The Airbnb-style holiday letting in NSW is under growing concerns from industry groups and local councils calling for compulsory registration to ensure the safety of guests, residents and the wider community.
The NSW government recently introduced a 180-night cap, and a range of other measures but didn’t introduce a mandatory registration system as in similar popular tourist destination like London, Paris, San Francisco and Toronto.
One of the main issues raised is that without compulsory reporting there is no way of checking if short-term lets comply with appropriate fire safety standards, especially in medium rise apartment buildings under 25 metres tall where there is no requirement for sprinkler systems.
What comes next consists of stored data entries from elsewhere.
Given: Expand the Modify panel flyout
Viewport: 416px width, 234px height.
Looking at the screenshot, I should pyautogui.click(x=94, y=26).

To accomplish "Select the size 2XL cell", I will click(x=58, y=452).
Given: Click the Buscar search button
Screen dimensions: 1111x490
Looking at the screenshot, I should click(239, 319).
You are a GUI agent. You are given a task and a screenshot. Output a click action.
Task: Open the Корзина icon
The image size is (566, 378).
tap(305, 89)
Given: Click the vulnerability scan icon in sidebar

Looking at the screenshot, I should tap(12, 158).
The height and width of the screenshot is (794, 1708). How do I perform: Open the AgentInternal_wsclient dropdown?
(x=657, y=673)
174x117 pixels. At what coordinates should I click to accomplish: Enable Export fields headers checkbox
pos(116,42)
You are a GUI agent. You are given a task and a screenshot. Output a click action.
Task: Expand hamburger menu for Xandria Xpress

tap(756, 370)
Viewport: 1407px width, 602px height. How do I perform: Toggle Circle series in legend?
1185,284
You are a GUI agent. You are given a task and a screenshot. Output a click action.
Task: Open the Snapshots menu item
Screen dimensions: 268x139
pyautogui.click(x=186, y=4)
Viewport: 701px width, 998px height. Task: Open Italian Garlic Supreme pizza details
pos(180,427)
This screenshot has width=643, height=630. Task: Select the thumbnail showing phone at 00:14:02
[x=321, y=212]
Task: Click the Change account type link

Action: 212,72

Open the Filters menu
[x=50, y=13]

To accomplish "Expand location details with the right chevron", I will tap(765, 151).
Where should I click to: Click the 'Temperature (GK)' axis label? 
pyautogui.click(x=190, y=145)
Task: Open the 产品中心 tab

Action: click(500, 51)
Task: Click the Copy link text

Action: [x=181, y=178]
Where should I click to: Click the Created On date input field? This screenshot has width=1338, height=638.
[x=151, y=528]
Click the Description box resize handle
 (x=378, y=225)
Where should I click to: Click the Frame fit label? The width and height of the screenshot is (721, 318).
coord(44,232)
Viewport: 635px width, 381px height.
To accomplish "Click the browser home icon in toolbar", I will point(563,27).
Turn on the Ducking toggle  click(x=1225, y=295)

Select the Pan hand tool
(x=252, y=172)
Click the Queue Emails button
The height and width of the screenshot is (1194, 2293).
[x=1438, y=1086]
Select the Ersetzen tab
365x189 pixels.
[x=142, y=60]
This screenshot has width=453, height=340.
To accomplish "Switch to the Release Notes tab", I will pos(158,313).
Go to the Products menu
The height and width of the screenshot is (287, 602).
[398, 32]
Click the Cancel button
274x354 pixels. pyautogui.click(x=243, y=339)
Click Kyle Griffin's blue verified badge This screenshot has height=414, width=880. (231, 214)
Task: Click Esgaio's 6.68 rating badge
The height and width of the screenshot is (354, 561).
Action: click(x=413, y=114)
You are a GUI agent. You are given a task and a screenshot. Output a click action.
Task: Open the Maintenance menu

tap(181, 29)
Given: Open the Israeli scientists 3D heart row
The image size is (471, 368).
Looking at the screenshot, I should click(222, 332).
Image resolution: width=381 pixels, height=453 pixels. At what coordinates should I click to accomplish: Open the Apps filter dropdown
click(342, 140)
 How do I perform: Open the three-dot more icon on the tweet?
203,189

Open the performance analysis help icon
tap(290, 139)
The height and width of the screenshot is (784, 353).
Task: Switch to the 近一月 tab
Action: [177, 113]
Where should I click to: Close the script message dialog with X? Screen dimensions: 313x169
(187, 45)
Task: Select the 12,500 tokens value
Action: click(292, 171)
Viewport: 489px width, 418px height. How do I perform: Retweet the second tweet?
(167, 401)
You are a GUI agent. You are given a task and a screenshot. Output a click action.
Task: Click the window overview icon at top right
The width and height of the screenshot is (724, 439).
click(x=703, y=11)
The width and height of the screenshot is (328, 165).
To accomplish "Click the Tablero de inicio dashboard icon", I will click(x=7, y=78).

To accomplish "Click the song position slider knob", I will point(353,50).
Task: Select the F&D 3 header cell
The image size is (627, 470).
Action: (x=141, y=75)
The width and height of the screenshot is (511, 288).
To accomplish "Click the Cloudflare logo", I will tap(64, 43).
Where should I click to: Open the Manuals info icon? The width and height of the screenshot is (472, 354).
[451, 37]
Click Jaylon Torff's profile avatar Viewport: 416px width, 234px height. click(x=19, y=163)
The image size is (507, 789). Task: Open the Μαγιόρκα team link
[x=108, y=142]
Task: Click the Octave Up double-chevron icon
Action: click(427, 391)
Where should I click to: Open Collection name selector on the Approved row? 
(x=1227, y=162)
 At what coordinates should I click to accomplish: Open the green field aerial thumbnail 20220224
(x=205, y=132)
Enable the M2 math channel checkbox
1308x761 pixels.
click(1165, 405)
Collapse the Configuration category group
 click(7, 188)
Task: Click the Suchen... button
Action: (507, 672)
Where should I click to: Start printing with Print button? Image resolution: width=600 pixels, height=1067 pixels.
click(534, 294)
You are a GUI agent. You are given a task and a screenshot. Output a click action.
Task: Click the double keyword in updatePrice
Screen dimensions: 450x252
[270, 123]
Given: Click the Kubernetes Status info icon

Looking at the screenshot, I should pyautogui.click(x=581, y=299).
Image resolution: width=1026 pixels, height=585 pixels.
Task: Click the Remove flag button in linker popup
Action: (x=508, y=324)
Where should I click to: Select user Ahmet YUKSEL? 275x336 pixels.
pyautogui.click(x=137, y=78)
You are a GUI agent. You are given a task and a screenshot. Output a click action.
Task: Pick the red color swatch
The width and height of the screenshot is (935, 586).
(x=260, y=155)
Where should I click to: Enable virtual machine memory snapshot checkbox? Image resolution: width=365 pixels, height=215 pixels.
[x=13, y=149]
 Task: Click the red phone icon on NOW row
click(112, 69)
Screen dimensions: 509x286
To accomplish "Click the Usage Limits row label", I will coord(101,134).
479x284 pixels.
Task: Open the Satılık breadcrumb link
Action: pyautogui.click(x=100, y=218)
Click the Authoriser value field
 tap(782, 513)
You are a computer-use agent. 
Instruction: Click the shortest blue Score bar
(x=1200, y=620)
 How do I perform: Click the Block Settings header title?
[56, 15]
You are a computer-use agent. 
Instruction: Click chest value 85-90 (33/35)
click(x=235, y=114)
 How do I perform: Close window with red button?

“Councils are responsible for monitoring the fire compliance of premises generally, and with short-term lets there’s always the image of overcrowding,” says Linda Scott the president of Local Government NSW, the peak body for local government. “That’s a very big problem.
“A registration system would help us keep a closer eye on those properties that are registered so we could better assess the risks.”
Another point that’s been raised by various groups is that there is no way of regulating the 180-night cap, without a compulsory reporting system in place for short-term and holiday rentals.
New York and Boston are introducing mandatory registrations, which are being challenged in the courts by Airbnb, who lost a similar court case in San Francisco against regulation.
Airbnb says it’s opposed to compulsory registration in NSW, whereas the Owners Corporation, the peak body for apartment owners, is supporting registration.
“It’s extraordinary that such a large number of the industry, including main players, want registration, but it’s surprising that in NSW it isn’t happening,” says board member Jane Hearn.
“In areas of Victoria like the Mornington Peninsula, there’s registration and I believe Tasmania is moving that way, too. How can you monitor and enforce regulatory standards when we don’t know which properties are being used for short-term lets?”
Another of the suggested proposed benefits of compulsory registration is that it would provide a way to determine between mums and dads doing holiday lettings and investors setting up commercial businesses. Also, if an area became heavily holiday let, say more than 10% of properties in a particular area, some kind of cap on the number of properties in that area or other restrictions could be introduced.